特に親しくない後輩



ガラリと音がなったと思って顔をあげれば図書室の扉がすべって黒髪の男子生徒がのろのろと入ってきた。

「‥‥‥」

無言でカウンターの内側に入り込み私の隣に腰をかけた。

「遅くなりました」
「ええよ、お疲れさん」

毎週金曜の図書当番。
今日の図書室はなかなか繁盛していて、結構な人数が図書を借りたり返したりの手続きに訪れた。

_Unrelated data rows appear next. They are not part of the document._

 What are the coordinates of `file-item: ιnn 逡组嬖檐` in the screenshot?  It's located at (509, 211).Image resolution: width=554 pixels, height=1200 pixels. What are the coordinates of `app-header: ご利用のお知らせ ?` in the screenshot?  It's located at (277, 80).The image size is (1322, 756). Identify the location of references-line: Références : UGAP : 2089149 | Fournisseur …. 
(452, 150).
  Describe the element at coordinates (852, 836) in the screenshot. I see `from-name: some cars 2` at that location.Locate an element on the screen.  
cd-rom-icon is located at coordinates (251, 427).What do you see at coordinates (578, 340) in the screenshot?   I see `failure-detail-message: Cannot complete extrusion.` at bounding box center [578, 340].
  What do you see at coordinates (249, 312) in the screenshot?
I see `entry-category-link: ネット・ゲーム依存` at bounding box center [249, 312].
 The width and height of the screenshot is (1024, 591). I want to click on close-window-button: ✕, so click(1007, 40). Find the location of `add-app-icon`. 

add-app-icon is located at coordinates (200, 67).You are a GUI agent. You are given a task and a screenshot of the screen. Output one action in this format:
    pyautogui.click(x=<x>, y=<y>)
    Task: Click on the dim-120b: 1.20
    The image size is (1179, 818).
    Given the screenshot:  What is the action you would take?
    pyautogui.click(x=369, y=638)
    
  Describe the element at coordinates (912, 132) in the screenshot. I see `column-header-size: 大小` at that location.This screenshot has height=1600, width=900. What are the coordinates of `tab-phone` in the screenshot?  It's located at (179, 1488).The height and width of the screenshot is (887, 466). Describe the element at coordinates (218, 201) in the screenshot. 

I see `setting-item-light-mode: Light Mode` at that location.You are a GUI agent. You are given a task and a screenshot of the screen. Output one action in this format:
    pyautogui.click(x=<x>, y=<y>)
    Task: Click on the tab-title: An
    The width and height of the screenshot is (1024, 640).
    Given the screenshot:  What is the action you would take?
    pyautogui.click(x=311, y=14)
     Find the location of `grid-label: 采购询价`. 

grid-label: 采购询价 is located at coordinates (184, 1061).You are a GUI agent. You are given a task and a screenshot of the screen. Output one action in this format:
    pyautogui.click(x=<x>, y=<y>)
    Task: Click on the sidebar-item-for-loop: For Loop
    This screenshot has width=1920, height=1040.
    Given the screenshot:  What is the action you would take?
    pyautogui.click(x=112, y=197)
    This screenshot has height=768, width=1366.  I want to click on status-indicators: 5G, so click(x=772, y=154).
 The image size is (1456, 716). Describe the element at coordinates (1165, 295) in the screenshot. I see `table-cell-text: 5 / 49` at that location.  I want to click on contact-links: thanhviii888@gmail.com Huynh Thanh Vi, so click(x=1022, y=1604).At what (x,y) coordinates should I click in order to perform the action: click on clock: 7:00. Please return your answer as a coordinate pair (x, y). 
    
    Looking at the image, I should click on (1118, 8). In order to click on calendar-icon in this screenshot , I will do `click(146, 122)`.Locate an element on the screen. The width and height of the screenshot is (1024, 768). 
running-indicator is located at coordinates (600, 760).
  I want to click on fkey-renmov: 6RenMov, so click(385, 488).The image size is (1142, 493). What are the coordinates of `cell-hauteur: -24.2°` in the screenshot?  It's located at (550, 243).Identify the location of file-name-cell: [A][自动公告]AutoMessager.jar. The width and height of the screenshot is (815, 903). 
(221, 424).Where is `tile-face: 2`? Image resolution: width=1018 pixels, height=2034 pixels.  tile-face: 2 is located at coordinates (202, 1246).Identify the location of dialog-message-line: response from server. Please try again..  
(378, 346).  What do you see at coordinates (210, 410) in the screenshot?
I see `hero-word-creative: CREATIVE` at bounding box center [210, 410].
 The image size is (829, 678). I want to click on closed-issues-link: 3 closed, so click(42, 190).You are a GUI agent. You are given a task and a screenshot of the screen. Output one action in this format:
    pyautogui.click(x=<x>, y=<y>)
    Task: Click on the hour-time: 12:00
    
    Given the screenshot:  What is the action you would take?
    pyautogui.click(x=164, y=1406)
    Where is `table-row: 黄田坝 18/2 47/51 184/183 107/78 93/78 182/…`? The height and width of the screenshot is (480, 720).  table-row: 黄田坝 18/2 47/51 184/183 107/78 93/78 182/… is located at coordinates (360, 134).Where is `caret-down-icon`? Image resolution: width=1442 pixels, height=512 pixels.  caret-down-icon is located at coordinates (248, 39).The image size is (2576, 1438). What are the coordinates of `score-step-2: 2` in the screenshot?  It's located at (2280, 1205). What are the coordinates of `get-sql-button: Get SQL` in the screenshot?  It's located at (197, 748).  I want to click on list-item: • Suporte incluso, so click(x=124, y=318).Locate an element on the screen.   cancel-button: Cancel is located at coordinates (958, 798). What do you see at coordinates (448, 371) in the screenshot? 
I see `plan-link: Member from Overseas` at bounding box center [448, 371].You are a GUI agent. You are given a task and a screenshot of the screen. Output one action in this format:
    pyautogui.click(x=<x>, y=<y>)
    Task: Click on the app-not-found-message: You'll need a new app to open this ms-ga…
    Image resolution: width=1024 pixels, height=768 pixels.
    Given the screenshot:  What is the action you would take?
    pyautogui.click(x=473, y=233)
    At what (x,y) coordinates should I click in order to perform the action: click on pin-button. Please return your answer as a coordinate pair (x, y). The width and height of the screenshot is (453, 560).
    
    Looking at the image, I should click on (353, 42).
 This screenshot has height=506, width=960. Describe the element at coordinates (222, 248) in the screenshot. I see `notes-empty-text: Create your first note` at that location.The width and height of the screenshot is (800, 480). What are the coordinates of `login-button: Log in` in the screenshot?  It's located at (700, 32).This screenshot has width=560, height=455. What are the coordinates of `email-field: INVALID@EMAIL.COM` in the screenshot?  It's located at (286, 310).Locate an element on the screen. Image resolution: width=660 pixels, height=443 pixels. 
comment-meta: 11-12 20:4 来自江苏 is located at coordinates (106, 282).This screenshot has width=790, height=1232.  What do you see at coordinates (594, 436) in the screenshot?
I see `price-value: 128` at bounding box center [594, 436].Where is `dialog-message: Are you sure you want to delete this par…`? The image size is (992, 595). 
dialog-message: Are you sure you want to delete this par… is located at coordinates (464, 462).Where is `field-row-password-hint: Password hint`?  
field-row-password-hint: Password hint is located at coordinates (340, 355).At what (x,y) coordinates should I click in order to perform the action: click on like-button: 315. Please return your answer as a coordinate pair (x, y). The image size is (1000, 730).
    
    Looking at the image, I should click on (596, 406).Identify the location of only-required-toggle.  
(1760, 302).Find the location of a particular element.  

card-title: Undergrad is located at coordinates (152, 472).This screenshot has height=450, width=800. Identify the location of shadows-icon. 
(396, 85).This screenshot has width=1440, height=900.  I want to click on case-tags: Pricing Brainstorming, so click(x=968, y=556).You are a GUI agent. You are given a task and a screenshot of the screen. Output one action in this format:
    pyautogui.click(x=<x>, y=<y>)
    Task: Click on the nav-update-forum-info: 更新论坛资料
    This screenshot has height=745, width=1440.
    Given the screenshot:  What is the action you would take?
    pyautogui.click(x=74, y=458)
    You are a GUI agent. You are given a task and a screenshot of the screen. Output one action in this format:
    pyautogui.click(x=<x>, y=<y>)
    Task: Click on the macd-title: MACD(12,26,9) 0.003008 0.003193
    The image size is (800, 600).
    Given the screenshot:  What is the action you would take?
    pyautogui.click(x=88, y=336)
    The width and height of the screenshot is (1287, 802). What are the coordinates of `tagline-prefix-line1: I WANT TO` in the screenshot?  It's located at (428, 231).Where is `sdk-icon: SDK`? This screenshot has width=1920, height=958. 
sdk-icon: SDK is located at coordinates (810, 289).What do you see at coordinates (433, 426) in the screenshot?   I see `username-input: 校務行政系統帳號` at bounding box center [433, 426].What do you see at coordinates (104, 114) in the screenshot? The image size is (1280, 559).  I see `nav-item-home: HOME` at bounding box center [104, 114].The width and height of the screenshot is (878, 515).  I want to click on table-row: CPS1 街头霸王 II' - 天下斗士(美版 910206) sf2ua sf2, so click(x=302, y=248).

カウンターにやってくる生徒が途切れたときに隣の後輩に声をかける。

「あ、せや財前君」
「なんすか」
「こないだほんますんませんでした」
「こないだ?」
「先週金曜うち学校休んでしもうて当番ひとりでやらせてしもたやろ、ほんまごめんな」
「ああ、ええですよ。めっちゃ暇でしたわ」
「うわー、おおきにな」

先週風邪で珍しく学校を休んだとき、運悪く図書委員の当番の日で。
その前の日は白石に送ってもらったっけな、とつい白石のことを思い出せば、昨日の体育の授業のときの仕打ちを思い出してしまってイライラした。

「先輩」
「うん?」
「先輩何組でしたっけ」
「Bやで」
「そっすか」

昨日から白石と会話をしていない。
向こうはなにごともなかったかのように話し掛けてくるが、シカトした。
そんな私に忍足君は「白石が悪いわ、俺は松下の味方やで」と話し掛けてくれてその言葉を一生の宝物にしようと心に誓った。

「先輩」
「はい?」
「先週の木曜」
「うん?」
「体調悪かったんすか」
「え?ああそうやったで。早退はせんかったけど」
「ふーん」

ふーんて。先輩にふーんて。

「どうやって帰りました?」

妙な質問をしてくる後輩をまじまじと見ればふてぶてしく足を組んで携帯をボチボチいじっている。
前から思っとったけど偉そうやなこの子。

「友達が自転車で送ってくれたんよ」
「そっすか」

謎だ。何が聞きたいねん。
こちらを少しも見ずに携帯に夢中な後輩はそれ以上特に話しかけてこなかった。


「返却本しまってくるな」
「あ、はい」

両手で本を抱えていつも通り会話の弾まない気まずいカウンターを抜け出し、真っ直ぐに窓際の棚に向かった。
窓の外、輝く金色を見つけてドキンと胸が高鳴る。

図書室の窓から、テニスコートを丁度ええ具合に上から見下ろすことが出来るのに気が付いたのは一年生のときで。
二年の時から図書委員の座を死守し続けた。

(ほんま、速い。笑顔、かわええ。真剣な顔、かっこええ。)

どこにいたって忍足君を驚くべき速さで見つけてしまって、それは彼が目立つからだと思っていたけど、どうやら私の目が自動的に彼にピントを合わせているのだと気が付いたのは随分前。
私の視界の中心にいる汗でキラキラな忍足君に白石が優雅に歩きながら被さってきたと同時にハッとした。
いつまで本持ってんねん…

くるりと窓に背を向けたら

「うおおおい!!」

音もなく財前君が立ってて心底驚いた。

「なんやねん、声掛けてや!」
「あ、すんません。もう時間なんでカウンター閉めましたわ」
「え、ああもうそんな時間か、財前君確か部活やっとったよな?先あがってや」
「あ、ええんすか?ほんなら失礼します」
「お疲れさまー」


ドアまで歩く途中、ちょうど図書室の真ん中あたりで財前くんは振り返る。


「先輩」

急いで手に持った図書を戻しながら、なんやねんと後輩を見る。

「テニスコート、よう見えますね。そこ」


くそ生意気なチャラついた外見の後輩に本を投げつけそうになった私に、図書委員の資格はなさそうだ。